Aberrant apoptosis in the neurological mutant Flathead is associated with defective cytokinesis of neural progenitor cells

Flathead is a rat neurological mutant which is phenotypically characterized by a flattened cranium, resting tremor, ataxia, progressive paralysis of the hind limbs, and death at 3–4 weeks after birth. Previous studies showed that rats homozygous for the mutation have a dramatically reduced brain size caused by a burst of apoptosis that begins after embryonic day 16 (E16) and which peaks at about E18. Late-developing structures such as the dentate gyrus, internal granule layer of the cerebellum, and superficial layers of the neocortex are severely depleted of cells. In the present study we have found that neurons and glia are both affected by the mutation.

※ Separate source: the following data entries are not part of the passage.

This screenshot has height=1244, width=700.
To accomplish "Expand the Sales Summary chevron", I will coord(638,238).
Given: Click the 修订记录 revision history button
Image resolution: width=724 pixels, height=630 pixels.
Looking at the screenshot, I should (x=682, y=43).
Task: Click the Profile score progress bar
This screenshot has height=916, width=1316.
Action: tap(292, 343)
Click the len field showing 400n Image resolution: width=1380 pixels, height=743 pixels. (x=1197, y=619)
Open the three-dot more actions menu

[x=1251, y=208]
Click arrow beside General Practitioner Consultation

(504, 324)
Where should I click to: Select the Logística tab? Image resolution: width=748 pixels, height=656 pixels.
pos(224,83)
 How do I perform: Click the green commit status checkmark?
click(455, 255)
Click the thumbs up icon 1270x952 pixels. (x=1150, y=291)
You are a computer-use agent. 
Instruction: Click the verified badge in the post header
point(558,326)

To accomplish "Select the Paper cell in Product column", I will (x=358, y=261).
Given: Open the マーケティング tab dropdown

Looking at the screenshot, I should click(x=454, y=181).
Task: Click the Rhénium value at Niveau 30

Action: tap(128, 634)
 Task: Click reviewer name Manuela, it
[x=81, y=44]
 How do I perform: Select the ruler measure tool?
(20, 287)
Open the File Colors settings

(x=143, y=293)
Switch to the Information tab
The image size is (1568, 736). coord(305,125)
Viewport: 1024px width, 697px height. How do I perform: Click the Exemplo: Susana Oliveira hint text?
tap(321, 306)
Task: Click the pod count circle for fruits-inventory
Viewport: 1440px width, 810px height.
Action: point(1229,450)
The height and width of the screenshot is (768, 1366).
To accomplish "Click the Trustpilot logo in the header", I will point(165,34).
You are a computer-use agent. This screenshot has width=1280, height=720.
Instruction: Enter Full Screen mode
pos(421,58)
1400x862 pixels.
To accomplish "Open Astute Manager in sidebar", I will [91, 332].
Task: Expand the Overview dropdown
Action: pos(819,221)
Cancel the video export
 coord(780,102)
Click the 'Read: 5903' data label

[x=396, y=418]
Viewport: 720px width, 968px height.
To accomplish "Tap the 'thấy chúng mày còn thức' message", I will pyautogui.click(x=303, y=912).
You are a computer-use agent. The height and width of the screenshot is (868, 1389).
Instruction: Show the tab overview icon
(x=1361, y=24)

Immunohistochemical analysis with TAG-1, a marker for migratory neurons, revealed reduced staining in Fh neocortex and cerebellum, indicating that the mutation affects neuronal migration or a developmental event prior to it. Analysis of acutely dissociated neocortical cultures showed an accumulation of nestin-positive progenitor cells. Moreover, a substantial proportion of these progenitor cells were multinucleated with the nuclei organized as rosettes. Such multinucleated cells were also found in intact sections of the neocortex and the cerebellum where their presence was restricted to proliferative zones. Within the neocortex, the abundance of multinucleated progenitors is highest at E18 and decreases thereafter, thus correlating with the profile of cell death. This, along with the dramatically higher frequency of apoptosis among multinucleated cells, suggests that the aberrant cell death in Fh is due to defective cytokinesis that occurs in progenitor cells during late stages of brain development.